On Tue, May 30, 2023 at 9:39 AM Uros Bizjak <ubizjak@gmail.com> wrote:
>
> On Mon, May 29, 2023 at 8:17 PM Roger Sayle <roger@nextmovesoftware.com> wrote:
> >
> >
> > This is my proposed minimal fix for PR target/109973 (hopefully suitable
> > for backporting) that follows Jakub Jelinek's suggestion that we introduce
> > CCZmode and CCCmode variants of ptest and vptest, so that the i386
> > backend treats [v]ptest instructions similarly to testl instructions;
> > using different CCmodes to indicate which condition flags are desired,
> > and then relying on the RTL cmpelim pass to eliminate redundant tests.
> >
> > This conveniently matches Intel's intrinsics, that provide different
> > functions for retrieving different flags, _mm_testz_si128 tests the
> > Z flag, _mm_testc_si128 tests the carry flag. Currently we use the
> > same instruction (pattern) for both, and unfortunately the *ptest<mode>_and
> > optimization is only valid when the ptest/vptest instruction is used to
> > set/test the Z flag.
> >
> > The downside, as predicted by Jakub, is that GCC's cmpelim pass is
> > currently COMPARE-centric and not able to merge the ptests from expressions
> > such as _mm256_testc_si256 (a, b) + _mm256_testz_si256 (a, b), which is a
> > known issue, PR target/80040. I've some follow-up patches to improve
> > things, but this first patch fixes the wrong-code regression, replacing
> > it with a rare missed-optimization (hopefully suitable for GCC 13).
> >
> > The only change that was unanticipated was the tweak to ix86_match_ccmode.
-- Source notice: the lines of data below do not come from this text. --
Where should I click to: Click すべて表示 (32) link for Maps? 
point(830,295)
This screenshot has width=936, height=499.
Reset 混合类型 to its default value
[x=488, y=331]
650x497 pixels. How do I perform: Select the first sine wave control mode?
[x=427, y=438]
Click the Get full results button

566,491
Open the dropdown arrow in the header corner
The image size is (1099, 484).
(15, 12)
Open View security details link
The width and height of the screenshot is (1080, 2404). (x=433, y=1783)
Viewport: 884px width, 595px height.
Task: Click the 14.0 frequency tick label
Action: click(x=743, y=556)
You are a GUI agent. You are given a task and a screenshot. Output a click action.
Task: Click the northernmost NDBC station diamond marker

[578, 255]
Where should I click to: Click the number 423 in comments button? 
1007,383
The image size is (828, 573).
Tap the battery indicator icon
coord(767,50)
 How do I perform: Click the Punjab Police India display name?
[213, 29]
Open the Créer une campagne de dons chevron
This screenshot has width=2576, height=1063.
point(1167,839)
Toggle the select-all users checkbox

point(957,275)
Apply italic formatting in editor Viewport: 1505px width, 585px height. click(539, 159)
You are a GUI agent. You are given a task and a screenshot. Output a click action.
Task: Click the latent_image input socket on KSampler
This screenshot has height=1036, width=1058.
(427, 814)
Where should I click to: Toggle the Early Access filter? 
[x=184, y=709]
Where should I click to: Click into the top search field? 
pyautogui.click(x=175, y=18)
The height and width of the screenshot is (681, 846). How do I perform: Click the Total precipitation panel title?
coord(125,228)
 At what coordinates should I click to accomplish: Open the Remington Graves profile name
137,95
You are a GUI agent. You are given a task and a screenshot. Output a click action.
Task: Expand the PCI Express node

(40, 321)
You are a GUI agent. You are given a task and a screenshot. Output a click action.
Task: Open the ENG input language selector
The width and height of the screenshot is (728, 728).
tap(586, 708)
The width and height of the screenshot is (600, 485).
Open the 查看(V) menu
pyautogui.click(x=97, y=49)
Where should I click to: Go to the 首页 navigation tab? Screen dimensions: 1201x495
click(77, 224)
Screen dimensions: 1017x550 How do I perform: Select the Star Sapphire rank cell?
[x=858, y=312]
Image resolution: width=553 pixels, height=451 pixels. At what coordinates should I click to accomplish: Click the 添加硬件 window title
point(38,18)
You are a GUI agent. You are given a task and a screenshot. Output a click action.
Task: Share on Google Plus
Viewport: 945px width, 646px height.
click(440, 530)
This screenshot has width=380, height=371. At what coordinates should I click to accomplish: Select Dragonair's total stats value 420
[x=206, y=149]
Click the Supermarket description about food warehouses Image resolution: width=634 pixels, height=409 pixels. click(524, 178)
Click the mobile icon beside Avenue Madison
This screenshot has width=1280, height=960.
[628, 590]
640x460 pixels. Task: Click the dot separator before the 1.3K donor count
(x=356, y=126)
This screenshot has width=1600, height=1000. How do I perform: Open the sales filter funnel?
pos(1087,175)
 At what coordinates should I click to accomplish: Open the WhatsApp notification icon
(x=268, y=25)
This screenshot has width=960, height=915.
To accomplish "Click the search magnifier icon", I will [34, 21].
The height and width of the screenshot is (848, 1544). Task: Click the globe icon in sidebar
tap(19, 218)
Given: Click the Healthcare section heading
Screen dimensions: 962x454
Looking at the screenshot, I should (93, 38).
> > Oddly, CCZmode is allowable for CCmode, but CCCmode isn't. Given that
> > CCZmode means just the Z flag, CCCmode means just the C flag, and
> > CCmode means all the flags, I'm guessing this asymmetry is unintentional.
> > Perhaps a super-safe fix is to explicitly test for CCZmode, CCCmode or
> > CCmode
> > in the *<sse4_1>_ptest<mode> pattern's predicate, and not attempt to
> > re-use ix86_match_ccmode?
>
> It is actually the other way. CCZmode should NOT be allowed for CCmode
> in ix86_match_ccmode. When CCmode is requested, we don't assume
> anything about FLAGS bits, so we expect all bits to be valid. CCZmode
> implies only Z bit, and should be compatible only with itself. So, the
> "break;" is in the wrong place, it should be before E_CCZmode.
Hm, but PTEST is the *PRODUCER* of flags, not the consumer...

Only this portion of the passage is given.